Franklin, Garth. “Soderbergh Explains Return For “Logan Lucky”” (23 Apr 2017) Dark Horizons.




  Filmmaker Steven Soderbergh seemingly retired from directing features in 2013 with the double shot of the theatrical release of “Side Effects” and the HBO premiere of “Behind the Candelabra”. He’s hardly been restless though.
  In film alone, Soderbergh produced the upcoming spin-off “Ocean’s Eight,” was a producer, director of photography and editor on “Magic Mike XXL,” and directed and produced all twenty episodes of Cinemax’s Clive Owen-led hospital period series “The Knick”. He also served as executive producer on Amazon’s “Red Oaks,” Starz’s “The Girlfriend Experience,” and Netflix’s upcoming Jeff Daniels & Jack O’Connell-led western series “Godless”.
  He also has come out of retirement to direct films again, starting with the very commercial-friendly looking racing world-set Southern heist caper “Logan Lucky”.
  Channing Tatum, Adam Driver, and Riley Keough play a trio of siblings who plan a heist at the Charlotte Motor Speedway just before the biggest race of the year. To pull it off they need the help of vault cracker John Bang (Daniel Craig). Speaking with EW, Soderbergh says the similarities to the “Ocean’s 11” trilogy he directed are what drew him to the film:

  “On the most obvious level, it’s the complete inversion of an Ocean’s movie. It’s an anti-glam version of an Ocean’s movie. Nobody dresses nice. Nobody has nice stuff. They have no money. They have no technology. It’s all rubber band technology, and that’s what I thought was fun about it. It seemed familiar to me, but different enough.

  The landscape, the characters, and the canvass were the complete opposite of an Ocean’s film. What was weird is that I was working as a producer on Ocean’s Eight while we were shooting Logan, and it was kind of head-spinning. That’s like a proper Ocean’s film. This is a version of an Ocean’s movie that’s up on cement blocks in your front yard.
  Soderbergh explained that it was a week into filming “The Knick” with its aggressive schedule meant that he found his groove and came to a revelation:

  “I was sitting there on [The Knick] set, realizing that this is the job that I should be doing. This is my job. I should be directing stuff. Nobody’s waiting around for my paintings. [You got that right.] So I kind of flipped a switch. I got reconnected with what I like about the job… I wasn’t really thinking about movies… until this script came in over the transom. If it hadn’t, I think everything would be TV oriented.”

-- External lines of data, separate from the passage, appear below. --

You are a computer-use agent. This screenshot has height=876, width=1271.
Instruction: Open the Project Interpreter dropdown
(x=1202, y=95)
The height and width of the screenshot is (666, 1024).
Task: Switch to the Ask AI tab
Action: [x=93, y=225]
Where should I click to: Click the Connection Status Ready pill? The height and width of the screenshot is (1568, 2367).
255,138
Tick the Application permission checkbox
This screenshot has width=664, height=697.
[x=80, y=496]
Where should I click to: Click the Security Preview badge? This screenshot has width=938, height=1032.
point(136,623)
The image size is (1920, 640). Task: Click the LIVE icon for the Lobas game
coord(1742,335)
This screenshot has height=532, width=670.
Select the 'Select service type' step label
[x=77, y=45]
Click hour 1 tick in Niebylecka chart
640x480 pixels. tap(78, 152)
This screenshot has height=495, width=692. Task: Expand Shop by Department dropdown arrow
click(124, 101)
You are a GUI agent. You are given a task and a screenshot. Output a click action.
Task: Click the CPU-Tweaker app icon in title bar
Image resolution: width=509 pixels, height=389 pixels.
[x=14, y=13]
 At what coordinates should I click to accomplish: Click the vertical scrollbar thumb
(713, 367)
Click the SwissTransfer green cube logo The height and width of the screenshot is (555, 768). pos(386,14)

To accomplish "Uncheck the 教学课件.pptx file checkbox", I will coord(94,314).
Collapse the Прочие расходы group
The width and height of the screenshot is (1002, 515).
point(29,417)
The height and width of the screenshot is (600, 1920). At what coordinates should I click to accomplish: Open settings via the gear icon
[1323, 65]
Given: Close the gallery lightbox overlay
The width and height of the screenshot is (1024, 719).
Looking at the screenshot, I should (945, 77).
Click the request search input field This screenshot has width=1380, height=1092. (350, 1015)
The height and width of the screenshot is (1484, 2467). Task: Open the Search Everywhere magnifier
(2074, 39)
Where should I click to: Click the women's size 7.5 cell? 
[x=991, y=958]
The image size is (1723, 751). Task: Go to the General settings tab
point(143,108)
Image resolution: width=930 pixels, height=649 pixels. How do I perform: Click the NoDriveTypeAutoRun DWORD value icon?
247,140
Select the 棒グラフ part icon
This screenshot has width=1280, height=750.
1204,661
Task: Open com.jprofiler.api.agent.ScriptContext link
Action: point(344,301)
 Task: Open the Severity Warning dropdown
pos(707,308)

  “Logan Lucky” is also a test bed for a new film distribution model. Bleecker Street and Soderbergh’s new venture Fingerprint Releasing will release the film August 18th in a wide release on 2,500-3,000 screens. The aim of this new model is:
  “[To] do what the studios normally do from a distribution standpoint with a lot less resources and with a much better economic structure for the people who made the film… everybody’s worked for scale. There is no middle man. There is no one taking a cut. The money is coming directly back to the creative pool.”
  Soderbergh revealed the “Logan Lucky” shoot benefitted from his time on “The Knick,” and was completed in just 36 days.